What are the rules for when a taxpayer takes distribution from a Roth IRA before they are retired? For example, can a person planning for retirement withdraw contributions at any time before 5 years and reaching 59 1/2 years of age or are they also subject to 10% penalty on a Roth IRA distribution?
What happens if I withdraw contributions or principal from the Roth IRA after only 5 years? How are the earning distributions addressed by the IRS?
Answer addressing what happens when withdrawing principal from Roth IRA?
With a roth account you are allowed to withdraw your contributions tax free at any time. The total of your contribution is considered your basis. If you have contributed $8k over the life of the roth IRA, you can take $8k in distributions without any taxes or penalties.
If you want to withdraw more than the amount you have contributed during the lifetime of the account, you begin to start withdrawing earnings. There are two rules which will apply to withdrawal of earnings specifically:
The first rule is known as the 5 year rule, which means if you have not had the roth IRA open for 5 tax years, you will owe ordinary income taxes on any earnings withdrawn. This means you will owe federal and state taxes at you marginal tax rate on any earning that do not meet the 5 year rule. If you have had the roth IRA open beyond 5 years, you will not owe any ordinary income taxes on the withdrawal.
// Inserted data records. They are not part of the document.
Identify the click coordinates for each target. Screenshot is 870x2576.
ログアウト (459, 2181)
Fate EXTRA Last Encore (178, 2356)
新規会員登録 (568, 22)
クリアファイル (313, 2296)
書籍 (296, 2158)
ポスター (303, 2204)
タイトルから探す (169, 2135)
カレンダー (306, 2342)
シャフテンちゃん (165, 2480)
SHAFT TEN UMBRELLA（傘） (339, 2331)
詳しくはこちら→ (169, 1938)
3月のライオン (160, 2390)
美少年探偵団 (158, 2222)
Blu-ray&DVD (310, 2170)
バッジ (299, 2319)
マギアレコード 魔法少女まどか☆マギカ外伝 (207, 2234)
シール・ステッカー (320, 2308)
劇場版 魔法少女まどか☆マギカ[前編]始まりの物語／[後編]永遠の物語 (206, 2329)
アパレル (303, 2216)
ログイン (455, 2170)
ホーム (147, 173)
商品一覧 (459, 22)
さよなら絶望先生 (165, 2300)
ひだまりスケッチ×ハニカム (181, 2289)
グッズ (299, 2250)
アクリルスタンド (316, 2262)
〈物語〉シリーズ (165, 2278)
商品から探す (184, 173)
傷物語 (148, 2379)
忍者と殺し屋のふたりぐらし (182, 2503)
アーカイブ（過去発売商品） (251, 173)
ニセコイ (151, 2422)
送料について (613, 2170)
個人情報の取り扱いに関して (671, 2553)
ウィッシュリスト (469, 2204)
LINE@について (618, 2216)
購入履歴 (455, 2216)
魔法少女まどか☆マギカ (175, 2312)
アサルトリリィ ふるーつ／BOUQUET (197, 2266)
The second rule you will deal with when withdrawing from a Roth IRA is an early withdrawal penalty (10%) for taking a retirement account distribution before being aged 59 1/2. This penalty will only apply on any earnings you withdraw and will not apply to return of basis (contributions) as mentioned previously. A taxpayer can avoid this early withdrawal penalty if you qualify for certain exceptions (disability, first time home buyer, qualified education expenses, irs levy, etc).
Penalties on Withdrawal from IRA
The only type of contribution that cannot be withdrawn at any time from your Roth without tax or penalty is a rollover from a 401k, which must season for 5 years first, and may then be withdrawn without tax (which you paid when you rolled) or penalty. Taxes wouldn’t be owed when withdrawing from the Roth IRA since it had already been paid on a regular 401k rollover, but the 10% penalty may apply if done within five years and the person is less than 59 1/2 or doesn’t qualify for one of the exclusions (SEPP, disability prior to distribution, used for higher education, and several other options).